The only acceptable output is every entry, printed exactly.

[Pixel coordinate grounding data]
▬▬▬

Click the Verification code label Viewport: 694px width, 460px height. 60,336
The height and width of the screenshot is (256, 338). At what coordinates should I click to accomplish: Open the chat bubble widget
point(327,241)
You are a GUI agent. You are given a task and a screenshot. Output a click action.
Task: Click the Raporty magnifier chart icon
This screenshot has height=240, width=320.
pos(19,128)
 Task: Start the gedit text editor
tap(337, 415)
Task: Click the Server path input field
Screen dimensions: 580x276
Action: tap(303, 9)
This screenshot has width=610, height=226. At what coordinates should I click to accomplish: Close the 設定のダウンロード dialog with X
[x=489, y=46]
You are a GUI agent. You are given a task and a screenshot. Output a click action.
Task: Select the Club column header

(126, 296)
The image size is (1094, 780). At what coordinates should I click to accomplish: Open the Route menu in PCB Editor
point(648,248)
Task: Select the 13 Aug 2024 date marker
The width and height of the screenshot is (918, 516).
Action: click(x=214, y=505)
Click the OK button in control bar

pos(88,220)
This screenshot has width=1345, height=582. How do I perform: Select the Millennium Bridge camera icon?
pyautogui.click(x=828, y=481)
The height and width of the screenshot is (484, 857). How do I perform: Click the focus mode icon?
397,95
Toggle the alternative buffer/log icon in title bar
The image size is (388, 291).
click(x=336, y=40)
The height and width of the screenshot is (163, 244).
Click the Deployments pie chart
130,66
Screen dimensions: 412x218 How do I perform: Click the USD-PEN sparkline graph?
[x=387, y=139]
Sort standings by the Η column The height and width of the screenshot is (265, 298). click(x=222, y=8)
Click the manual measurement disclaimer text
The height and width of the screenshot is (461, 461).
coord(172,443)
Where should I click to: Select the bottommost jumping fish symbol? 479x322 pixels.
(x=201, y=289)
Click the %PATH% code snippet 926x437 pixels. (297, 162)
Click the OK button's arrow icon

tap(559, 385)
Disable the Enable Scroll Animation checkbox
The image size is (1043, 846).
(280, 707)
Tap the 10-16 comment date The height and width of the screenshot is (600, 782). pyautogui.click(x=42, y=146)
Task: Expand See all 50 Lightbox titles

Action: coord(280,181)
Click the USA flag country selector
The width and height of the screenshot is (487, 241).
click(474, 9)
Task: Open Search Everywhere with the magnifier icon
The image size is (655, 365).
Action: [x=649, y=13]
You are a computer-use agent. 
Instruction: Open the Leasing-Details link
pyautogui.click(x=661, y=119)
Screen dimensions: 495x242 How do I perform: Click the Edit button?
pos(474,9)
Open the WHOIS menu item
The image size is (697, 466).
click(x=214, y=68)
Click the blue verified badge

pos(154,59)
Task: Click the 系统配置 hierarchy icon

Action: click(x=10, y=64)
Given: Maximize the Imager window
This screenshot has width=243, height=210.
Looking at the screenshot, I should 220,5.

▬▬▬

EXERCISE RESULT>
Click the Verification code label Viewport: 694px width, 460px height. 60,336
The height and width of the screenshot is (256, 338). At what coordinates should I click to accomplish: Open the chat bubble widget
point(327,241)
You are a GUI agent. You are given a task and a screenshot. Output a click action.
Task: Click the Raporty magnifier chart icon
This screenshot has height=240, width=320.
pos(19,128)
 Task: Start the gedit text editor
tap(337, 415)
Task: Click the Server path input field
Screen dimensions: 580x276
Action: tap(303, 9)
This screenshot has width=610, height=226. At what coordinates should I click to accomplish: Close the 設定のダウンロード dialog with X
[x=489, y=46]
You are a GUI agent. You are given a task and a screenshot. Output a click action.
Task: Select the Club column header

(126, 296)
The image size is (1094, 780). At what coordinates should I click to accomplish: Open the Route menu in PCB Editor
point(648,248)
Task: Select the 13 Aug 2024 date marker
The width and height of the screenshot is (918, 516).
Action: click(x=214, y=505)
Click the OK button in control bar

pos(88,220)
This screenshot has width=1345, height=582. How do I perform: Select the Millennium Bridge camera icon?
pyautogui.click(x=828, y=481)
The height and width of the screenshot is (484, 857). How do I perform: Click the focus mode icon?
397,95
Toggle the alternative buffer/log icon in title bar
The image size is (388, 291).
click(x=336, y=40)
The height and width of the screenshot is (163, 244).
Click the Deployments pie chart
130,66
Screen dimensions: 412x218 How do I perform: Click the USD-PEN sparkline graph?
[x=387, y=139]
Sort standings by the Η column The height and width of the screenshot is (265, 298). click(x=222, y=8)
Click the manual measurement disclaimer text
The height and width of the screenshot is (461, 461).
coord(172,443)
Where should I click to: Select the bottommost jumping fish symbol? 479x322 pixels.
(x=201, y=289)
Click the %PATH% code snippet 926x437 pixels. (297, 162)
Click the OK button's arrow icon

tap(559, 385)
Disable the Enable Scroll Animation checkbox
The image size is (1043, 846).
(280, 707)
Tap the 10-16 comment date The height and width of the screenshot is (600, 782). pyautogui.click(x=42, y=146)
Task: Expand See all 50 Lightbox titles

Action: coord(280,181)
Click the USA flag country selector
The width and height of the screenshot is (487, 241).
click(474, 9)
Task: Open Search Everywhere with the magnifier icon
The image size is (655, 365).
Action: [x=649, y=13]
You are a computer-use agent. 
Instruction: Open the Leasing-Details link
pyautogui.click(x=661, y=119)
Screen dimensions: 495x242 How do I perform: Click the Edit button?
pos(474,9)
Open the WHOIS menu item
The image size is (697, 466).
click(x=214, y=68)
Click the blue verified badge

pos(154,59)
Task: Click the 系统配置 hierarchy icon

Action: click(x=10, y=64)
Given: Maximize the Imager window
This screenshot has width=243, height=210.
Looking at the screenshot, I should 220,5.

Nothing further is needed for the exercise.